→ Exercise aim
Take the line with "Check the Accelerometer parameter box" and every line after it in the entries below, and set them down exactly, without any pictures.

Screenshot grounding data

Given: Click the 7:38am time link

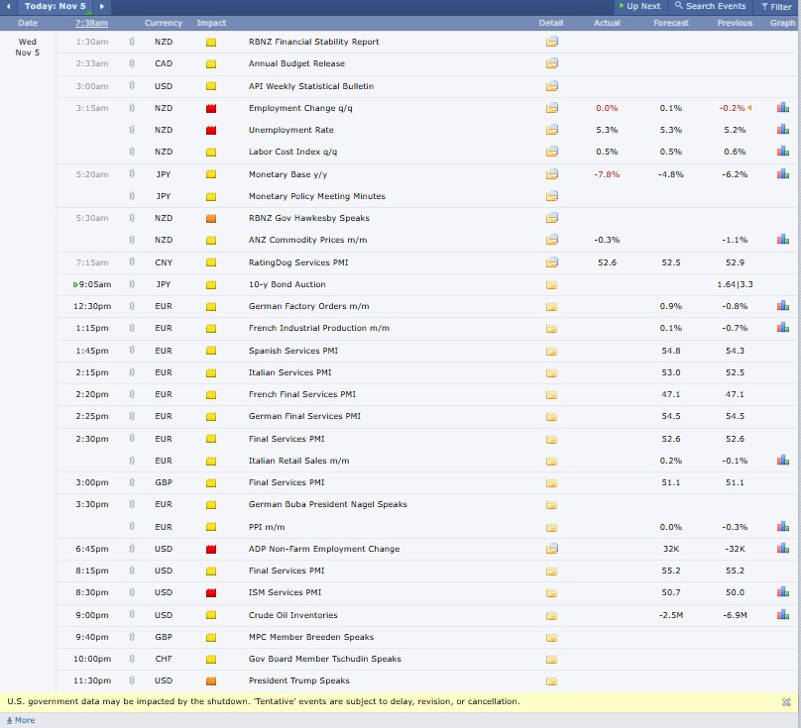Looking at the screenshot, I should (x=91, y=23).
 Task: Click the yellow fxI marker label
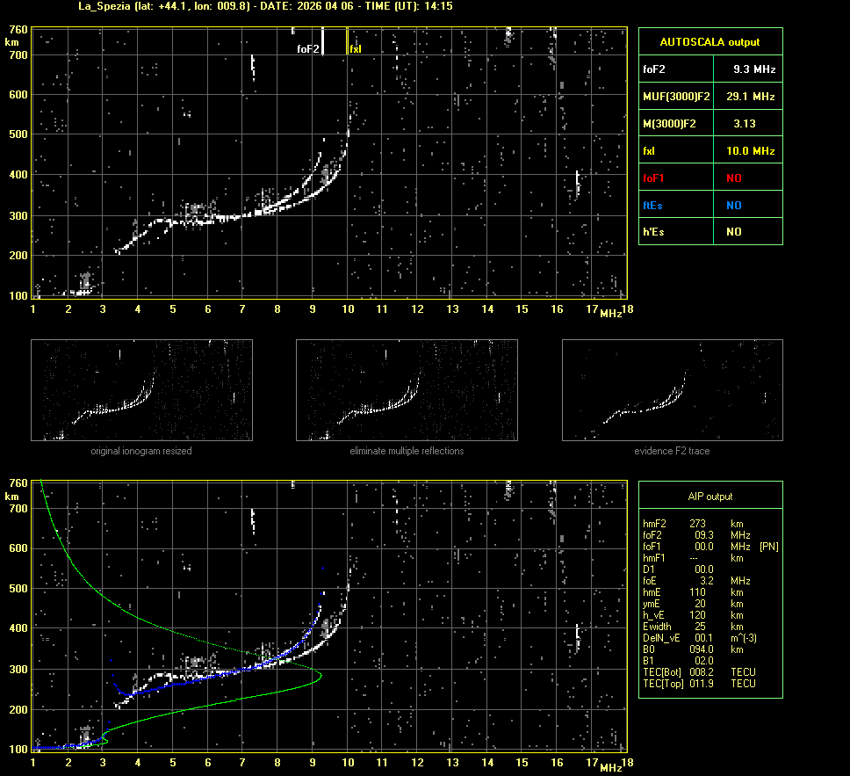click(x=356, y=49)
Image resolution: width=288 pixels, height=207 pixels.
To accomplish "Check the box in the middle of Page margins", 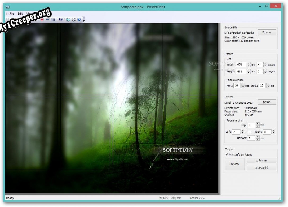I will pos(249,132).
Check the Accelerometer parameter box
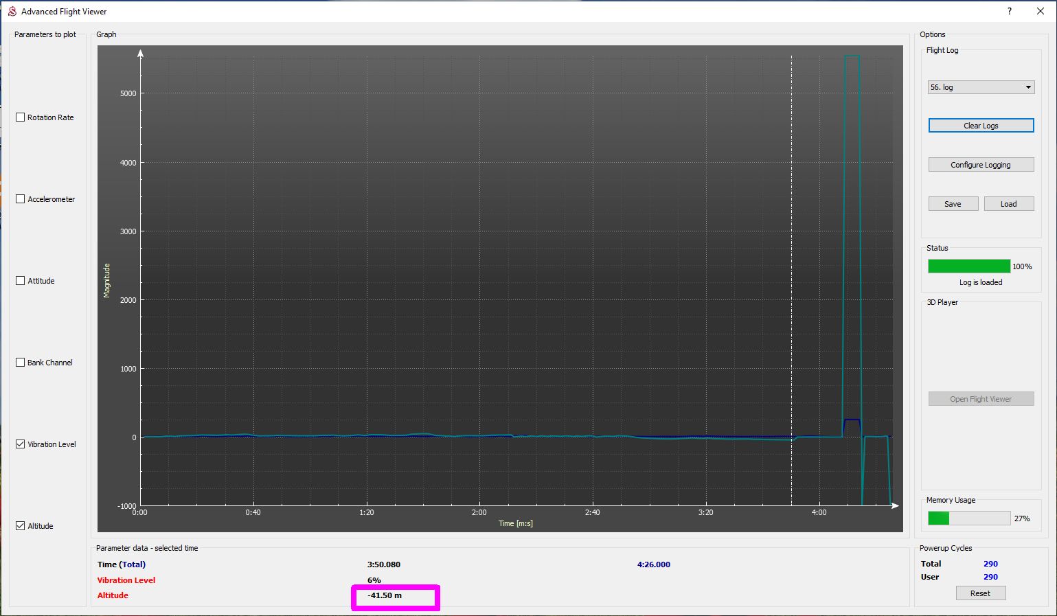1057x616 pixels. (21, 199)
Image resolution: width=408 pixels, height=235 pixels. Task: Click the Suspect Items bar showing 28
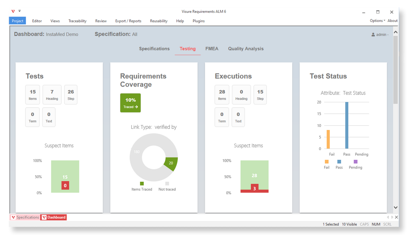point(254,176)
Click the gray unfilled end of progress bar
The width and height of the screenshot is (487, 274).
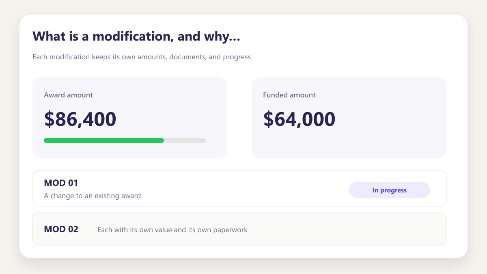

→ Solution below
Check the Accelerometer parameter box
1057x616 pixels. (21, 199)
Image resolution: width=408 pixels, height=235 pixels. Task: Click the Suspect Items bar showing 28
point(254,176)
Click the gray unfilled end of progress bar
The width and height of the screenshot is (487, 274).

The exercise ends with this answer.